I was having a hell of a time removing this tire from a rim. Then I realized why. There were actually two tires on there, one inside the other. Same deal on other wheel. Has anyone else ever encountered a situation like this? Also several of the spokes were extending over 1/8" beyond the end of...




					thecabe.com


----------



## Rusty Klunker (Dec 28, 2021)

stingrayjoe said:


> So cool to see this '64 Coppertone Deluxe!
> 
> It reminds me of a bike I bought at the Englishtown Car Swapmeet in the early 1990s.




Miss that place, always though Atco would go first. RIP Raceway Park.


----------



## fatbike (Dec 28, 2021)

Boris said:


> Not to take away from Derek's thread, but take a look at this old thread on the same subject.
> 
> 
> 
> ...



I have seen or heard of this but not quite on my watch before. Old world thing technique,  thx Dave for sharing


----------



## fatbike (Dec 30, 2021)

After a little adjustment on the handlebar and seat stance and the cover up 2.125 front tire removed off the Westwind tire which by the way is a  2.125 made for a s7 rim it looks better now with the one tire.

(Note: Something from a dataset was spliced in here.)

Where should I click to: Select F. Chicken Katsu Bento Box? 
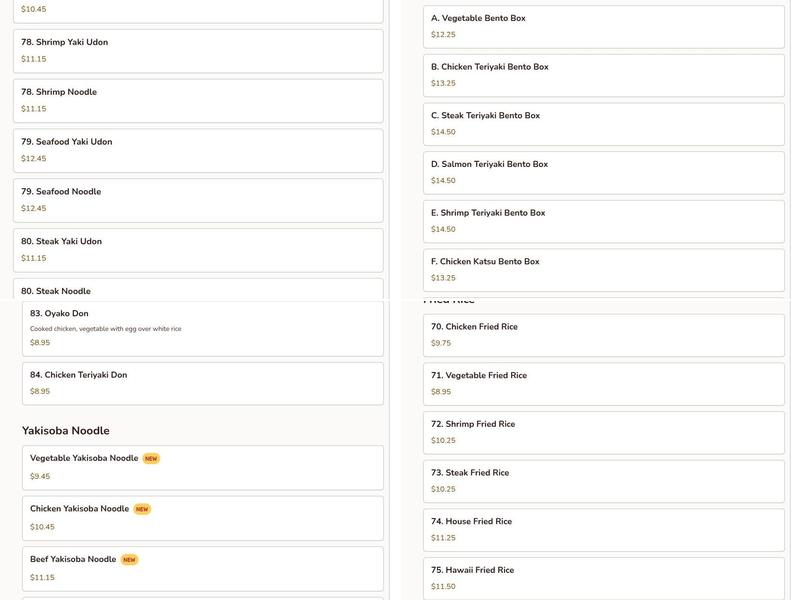[603, 270]
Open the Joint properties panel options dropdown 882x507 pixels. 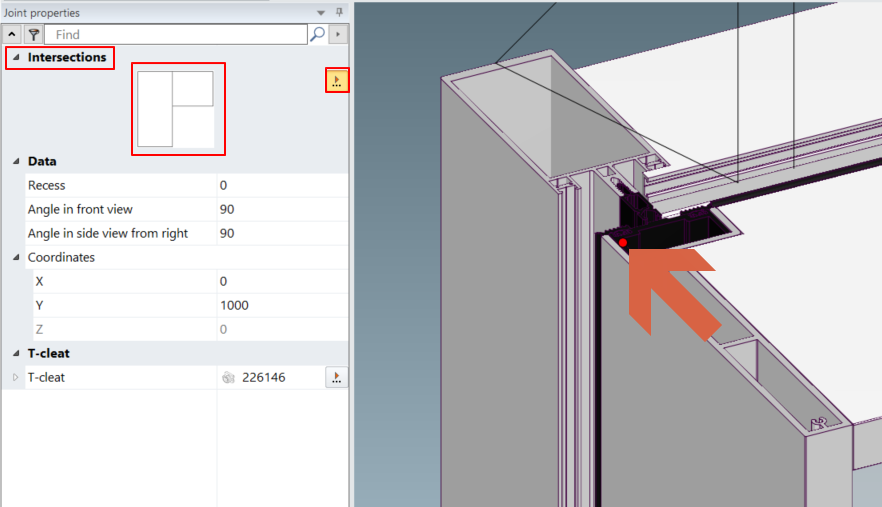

Old world stuff with layering together a tire inside a tire.


----------



## fatbike (Jan 29, 2022)

I realized there was some fork issues, bent in areas and the common hitting a curb also, plus a stem wedge was stuck in the fork tube. Thankfully Geoff Greene a good friend has all the tools to repair such problems. Also the self publisher of many books. Thx G


----------



## jrcarz (Feb 3, 2022)

nice


----------



## fatbike (Feb 12, 2022)

Evolving.


----------



## nick tures (Feb 12, 2022)

not downing the bike, just a suggestion, if that's paint on the chainguard and it comes off i would put a new decal on there, bike looks really nice !!


----------